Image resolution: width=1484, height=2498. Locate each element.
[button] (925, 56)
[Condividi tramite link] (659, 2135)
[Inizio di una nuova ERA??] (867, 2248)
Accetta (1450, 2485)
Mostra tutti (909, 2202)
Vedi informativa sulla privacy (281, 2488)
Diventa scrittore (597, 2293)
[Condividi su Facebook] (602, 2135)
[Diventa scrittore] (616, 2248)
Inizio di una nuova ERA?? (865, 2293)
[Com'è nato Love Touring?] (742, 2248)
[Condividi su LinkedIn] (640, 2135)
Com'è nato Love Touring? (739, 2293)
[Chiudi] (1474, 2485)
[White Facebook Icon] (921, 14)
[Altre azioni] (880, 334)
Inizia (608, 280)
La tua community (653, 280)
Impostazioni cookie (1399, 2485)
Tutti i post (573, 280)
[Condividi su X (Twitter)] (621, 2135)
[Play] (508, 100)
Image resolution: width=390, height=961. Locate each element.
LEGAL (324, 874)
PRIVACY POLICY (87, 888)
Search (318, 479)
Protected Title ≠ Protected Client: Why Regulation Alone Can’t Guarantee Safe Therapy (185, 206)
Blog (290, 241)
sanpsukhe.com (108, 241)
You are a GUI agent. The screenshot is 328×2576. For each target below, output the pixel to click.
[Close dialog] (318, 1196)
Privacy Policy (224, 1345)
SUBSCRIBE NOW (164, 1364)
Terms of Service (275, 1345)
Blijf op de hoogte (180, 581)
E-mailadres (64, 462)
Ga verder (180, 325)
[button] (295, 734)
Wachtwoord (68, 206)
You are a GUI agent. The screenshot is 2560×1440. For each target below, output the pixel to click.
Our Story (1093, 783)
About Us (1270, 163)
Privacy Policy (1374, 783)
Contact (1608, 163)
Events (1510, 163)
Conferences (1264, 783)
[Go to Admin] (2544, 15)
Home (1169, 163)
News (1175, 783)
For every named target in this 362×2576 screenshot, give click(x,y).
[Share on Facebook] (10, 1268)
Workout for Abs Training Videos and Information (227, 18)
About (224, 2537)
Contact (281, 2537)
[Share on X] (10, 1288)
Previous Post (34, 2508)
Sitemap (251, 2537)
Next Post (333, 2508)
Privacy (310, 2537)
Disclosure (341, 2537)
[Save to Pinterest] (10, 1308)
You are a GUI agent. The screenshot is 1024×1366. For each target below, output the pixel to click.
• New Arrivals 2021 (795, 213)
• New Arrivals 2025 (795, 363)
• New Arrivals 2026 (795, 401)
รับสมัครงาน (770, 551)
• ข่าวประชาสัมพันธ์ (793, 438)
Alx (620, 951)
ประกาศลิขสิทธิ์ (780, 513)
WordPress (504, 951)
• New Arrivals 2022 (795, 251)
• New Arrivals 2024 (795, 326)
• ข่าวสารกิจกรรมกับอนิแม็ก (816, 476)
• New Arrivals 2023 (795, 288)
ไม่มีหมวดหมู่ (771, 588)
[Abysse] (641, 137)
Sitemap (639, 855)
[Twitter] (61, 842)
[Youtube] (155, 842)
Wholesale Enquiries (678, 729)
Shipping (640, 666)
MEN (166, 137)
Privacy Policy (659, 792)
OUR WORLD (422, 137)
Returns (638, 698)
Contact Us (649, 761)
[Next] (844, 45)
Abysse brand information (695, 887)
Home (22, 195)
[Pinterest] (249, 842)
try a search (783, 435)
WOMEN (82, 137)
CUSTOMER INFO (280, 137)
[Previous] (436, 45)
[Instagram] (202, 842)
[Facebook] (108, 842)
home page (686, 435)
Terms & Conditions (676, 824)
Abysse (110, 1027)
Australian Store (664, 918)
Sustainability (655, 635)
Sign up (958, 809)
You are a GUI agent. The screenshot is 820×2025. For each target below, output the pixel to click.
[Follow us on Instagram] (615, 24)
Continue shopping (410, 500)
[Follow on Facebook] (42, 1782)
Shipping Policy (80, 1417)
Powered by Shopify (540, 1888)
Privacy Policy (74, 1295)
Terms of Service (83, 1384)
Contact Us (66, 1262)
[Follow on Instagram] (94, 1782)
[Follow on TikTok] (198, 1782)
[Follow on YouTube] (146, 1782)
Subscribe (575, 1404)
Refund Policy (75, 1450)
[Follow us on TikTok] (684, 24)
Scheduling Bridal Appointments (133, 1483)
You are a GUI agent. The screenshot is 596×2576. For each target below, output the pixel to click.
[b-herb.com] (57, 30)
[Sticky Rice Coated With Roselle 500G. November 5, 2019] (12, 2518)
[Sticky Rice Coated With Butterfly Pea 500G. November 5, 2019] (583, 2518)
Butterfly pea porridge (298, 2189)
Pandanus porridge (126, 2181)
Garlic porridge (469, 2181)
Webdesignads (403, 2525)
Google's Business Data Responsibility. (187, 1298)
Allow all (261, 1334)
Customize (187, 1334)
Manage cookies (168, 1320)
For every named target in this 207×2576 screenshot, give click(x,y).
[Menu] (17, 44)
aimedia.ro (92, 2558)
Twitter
--*--
▶ _What is expected_: Retype the lines from the one containing "Abysse (110, 1027)" through the last line of the records. Leave out everything else.

▶ _Result below_:
Abysse (110, 1027)
Australian Store (664, 918)
Sustainability (655, 635)
Sign up (958, 809)
You are a GUI agent. The screenshot is 820×2025. For each target below, output the pixel to click.
[Follow us on Instagram] (615, 24)
Continue shopping (410, 500)
[Follow on Facebook] (42, 1782)
Shipping Policy (80, 1417)
Powered by Shopify (540, 1888)
Privacy Policy (74, 1295)
Terms of Service (83, 1384)
Contact Us (66, 1262)
[Follow on Instagram] (94, 1782)
[Follow on TikTok] (198, 1782)
[Follow on YouTube] (146, 1782)
Subscribe (575, 1404)
Refund Policy (75, 1450)
[Follow us on TikTok] (684, 24)
Scheduling Bridal Appointments (133, 1483)
You are a GUI agent. The screenshot is 596×2576. For each target below, output the pixel to click.
[b-herb.com] (57, 30)
[Sticky Rice Coated With Roselle 500G. November 5, 2019] (12, 2518)
[Sticky Rice Coated With Butterfly Pea 500G. November 5, 2019] (583, 2518)
Butterfly pea porridge (298, 2189)
Pandanus porridge (126, 2181)
Garlic porridge (469, 2181)
Webdesignads (403, 2525)
Google's Business Data Responsibility. (187, 1298)
Allow all (261, 1334)
Customize (187, 1334)
Manage cookies (168, 1320)
For every named target in this 207×2576 screenshot, give click(x,y).
[Menu] (17, 44)
aimedia.ro (92, 2558)
Twitter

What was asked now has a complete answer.